I have seen mention of a new term lately: work life integration. An acknowledgement perhaps that it is not balance that we should strive for but something else. A way in which we can integrate these two dimensions, these two fundamental parts of ourselves, and seek a way that that they can come together that is conducive to both good work and personal wellbeing. Or maybe, it is just old wine in new bottles. A new terms to blog about.

Many organisations are thinking about the work life balance of their employees, in some form or another. From family friendly policies to flexible working to wellbeing programmes, mindfulness and fitness stuff, there is no shortage of initiatives.
Whatever an organisation does, however enabling and supportive it may be, work life balance starts with us. The individual. All too often we don’t do enough for ourselves. We don’t make us a priority. Instead our work, our never ending ‘to-do’ list and the stuff and the stuff….. it all takes priority over our own health and wellbeing. Perhaps it feels a little selfish sometimes, to put yourself first. But self-care isn’t selfish.

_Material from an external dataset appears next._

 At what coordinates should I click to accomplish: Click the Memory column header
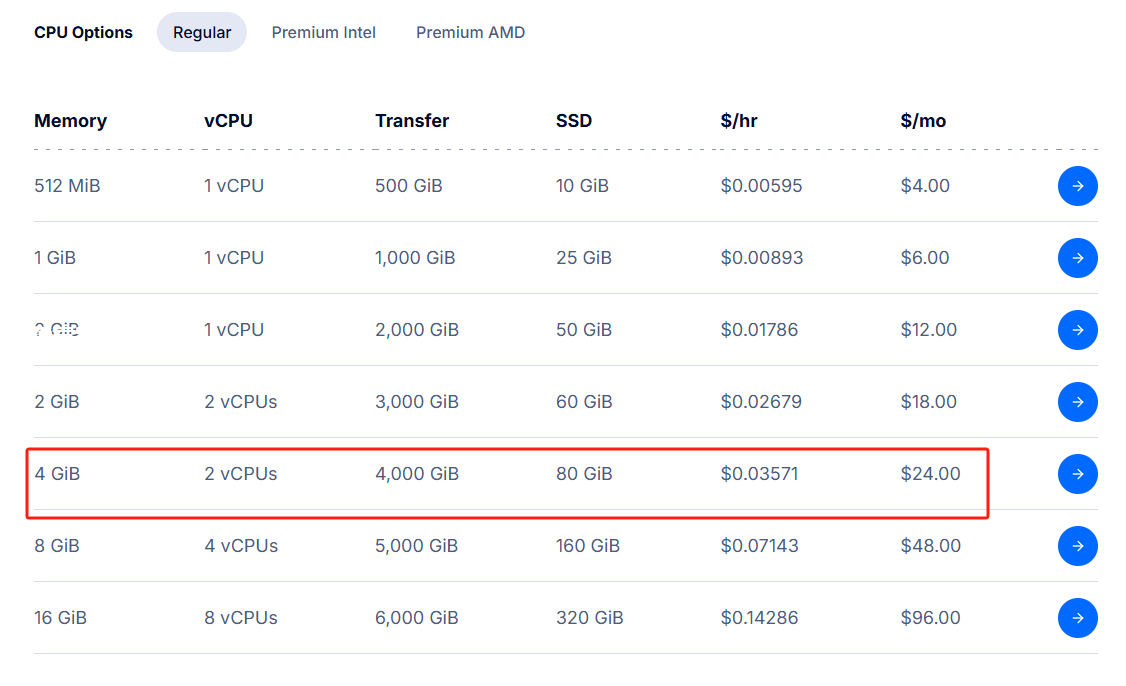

What amounts to good work life balance is different for everyone. There is no simple, one size fits all formula. It isn’t, as the term suggests, about finding an equality between the two, but something that works for us and sustains our physical and mental health. What that looks like, changes from time to time too.

I once read that if you love something, if it nourishes you and gives you energy and helps you to thrive, whatever it is, make it non-negotiable. Fight for it if you have to. Create the space. Say no to something else to make it happen.

If you need to make changes in your life for your wellbeing, speak up. Your organiation might help you and provide activity, but they can’t own it.

Protect what is good for you. And finally, feel free to say no to the things that are not.

The best work life balance is the one we have created for ourselves. Only we can make it happen. Every day.